## Activity
Please repeat the whole listing verbatim.

Start of Recorded information

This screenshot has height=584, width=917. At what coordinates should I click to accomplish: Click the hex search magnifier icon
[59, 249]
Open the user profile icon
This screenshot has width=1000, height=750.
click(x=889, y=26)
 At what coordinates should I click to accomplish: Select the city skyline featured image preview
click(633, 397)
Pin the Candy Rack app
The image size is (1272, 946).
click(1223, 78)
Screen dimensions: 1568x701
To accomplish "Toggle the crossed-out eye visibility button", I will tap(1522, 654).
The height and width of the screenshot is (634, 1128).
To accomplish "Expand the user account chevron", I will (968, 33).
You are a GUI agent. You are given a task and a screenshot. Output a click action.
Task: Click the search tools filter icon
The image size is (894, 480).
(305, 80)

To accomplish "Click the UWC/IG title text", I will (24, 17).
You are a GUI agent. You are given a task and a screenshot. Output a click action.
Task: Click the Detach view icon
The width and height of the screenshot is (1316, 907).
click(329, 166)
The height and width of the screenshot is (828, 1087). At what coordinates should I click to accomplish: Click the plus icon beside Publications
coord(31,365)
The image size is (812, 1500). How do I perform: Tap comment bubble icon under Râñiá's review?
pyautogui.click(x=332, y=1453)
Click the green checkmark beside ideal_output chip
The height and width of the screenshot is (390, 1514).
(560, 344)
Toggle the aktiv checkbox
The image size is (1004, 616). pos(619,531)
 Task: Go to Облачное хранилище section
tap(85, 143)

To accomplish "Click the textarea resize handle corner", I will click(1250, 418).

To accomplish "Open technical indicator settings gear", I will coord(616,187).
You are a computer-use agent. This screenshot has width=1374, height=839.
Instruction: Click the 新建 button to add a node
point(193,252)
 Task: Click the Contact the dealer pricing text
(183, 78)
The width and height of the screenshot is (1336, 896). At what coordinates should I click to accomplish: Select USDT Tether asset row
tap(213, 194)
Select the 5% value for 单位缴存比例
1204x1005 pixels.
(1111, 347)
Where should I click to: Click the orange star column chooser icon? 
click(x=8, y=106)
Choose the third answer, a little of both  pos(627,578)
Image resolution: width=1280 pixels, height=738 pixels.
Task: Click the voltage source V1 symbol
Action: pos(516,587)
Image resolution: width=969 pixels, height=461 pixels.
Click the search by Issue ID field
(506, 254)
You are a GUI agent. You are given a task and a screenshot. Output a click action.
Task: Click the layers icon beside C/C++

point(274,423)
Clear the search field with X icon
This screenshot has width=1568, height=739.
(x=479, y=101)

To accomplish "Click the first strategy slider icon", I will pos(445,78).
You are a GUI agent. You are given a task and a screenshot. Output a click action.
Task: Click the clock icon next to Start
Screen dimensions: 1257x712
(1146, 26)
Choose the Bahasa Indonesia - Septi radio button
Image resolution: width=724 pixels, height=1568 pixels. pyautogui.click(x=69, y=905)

End of Recorded information

## Worked solution
This screenshot has height=584, width=917. At what coordinates should I click to accomplish: Click the hex search magnifier icon
[59, 249]
Open the user profile icon
This screenshot has width=1000, height=750.
click(x=889, y=26)
 At what coordinates should I click to accomplish: Select the city skyline featured image preview
click(633, 397)
Pin the Candy Rack app
The image size is (1272, 946).
click(1223, 78)
Screen dimensions: 1568x701
To accomplish "Toggle the crossed-out eye visibility button", I will tap(1522, 654).
The height and width of the screenshot is (634, 1128).
To accomplish "Expand the user account chevron", I will (968, 33).
You are a GUI agent. You are given a task and a screenshot. Output a click action.
Task: Click the search tools filter icon
The image size is (894, 480).
(305, 80)

To accomplish "Click the UWC/IG title text", I will (24, 17).
You are a GUI agent. You are given a task and a screenshot. Output a click action.
Task: Click the Detach view icon
The width and height of the screenshot is (1316, 907).
click(329, 166)
The height and width of the screenshot is (828, 1087). At what coordinates should I click to accomplish: Click the plus icon beside Publications
coord(31,365)
The image size is (812, 1500). How do I perform: Tap comment bubble icon under Râñiá's review?
pyautogui.click(x=332, y=1453)
Click the green checkmark beside ideal_output chip
The height and width of the screenshot is (390, 1514).
(560, 344)
Toggle the aktiv checkbox
The image size is (1004, 616). pos(619,531)
 Task: Go to Облачное хранилище section
tap(85, 143)

To accomplish "Click the textarea resize handle corner", I will click(1250, 418).

To accomplish "Open technical indicator settings gear", I will coord(616,187).
You are a computer-use agent. This screenshot has width=1374, height=839.
Instruction: Click the 新建 button to add a node
point(193,252)
 Task: Click the Contact the dealer pricing text
(183, 78)
The width and height of the screenshot is (1336, 896). At what coordinates should I click to accomplish: Select USDT Tether asset row
tap(213, 194)
Select the 5% value for 单位缴存比例
1204x1005 pixels.
(1111, 347)
Where should I click to: Click the orange star column chooser icon? 
click(x=8, y=106)
Choose the third answer, a little of both  pos(627,578)
Image resolution: width=1280 pixels, height=738 pixels.
Task: Click the voltage source V1 symbol
Action: pos(516,587)
Image resolution: width=969 pixels, height=461 pixels.
Click the search by Issue ID field
(506, 254)
You are a GUI agent. You are given a task and a screenshot. Output a click action.
Task: Click the layers icon beside C/C++

point(274,423)
Clear the search field with X icon
This screenshot has width=1568, height=739.
(x=479, y=101)

To accomplish "Click the first strategy slider icon", I will pos(445,78).
You are a GUI agent. You are given a task and a screenshot. Output a click action.
Task: Click the clock icon next to Start
Screen dimensions: 1257x712
(1146, 26)
Choose the Bahasa Indonesia - Septi radio button
Image resolution: width=724 pixels, height=1568 pixels. pyautogui.click(x=69, y=905)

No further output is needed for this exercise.